**REQUIRED ACTION**
The answer must be an exact copy of the lines from the one containing "Click the vertical scrollbar thumb" through the last line of the records, with no pictures.

**DATA TO USE**
╭──

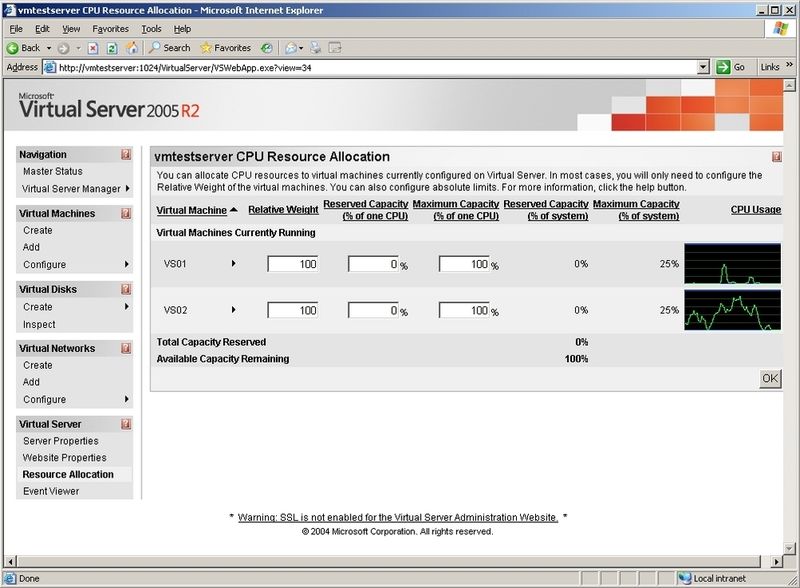Open the Favorites menu in menu bar

[110, 29]
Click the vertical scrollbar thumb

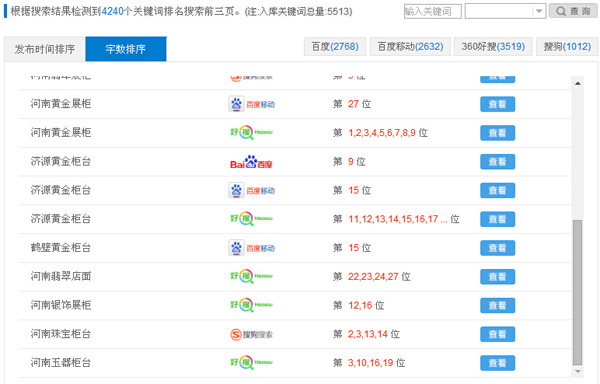[x=577, y=293]
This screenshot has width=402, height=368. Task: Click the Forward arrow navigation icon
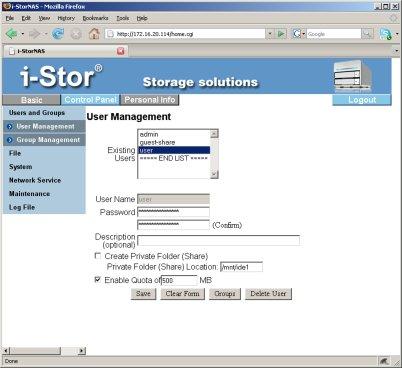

╰──

**ANSWER TO THIS TASK**
Click the vertical scrollbar thumb

[x=577, y=293]
This screenshot has width=402, height=368. Task: Click the Forward arrow navigation icon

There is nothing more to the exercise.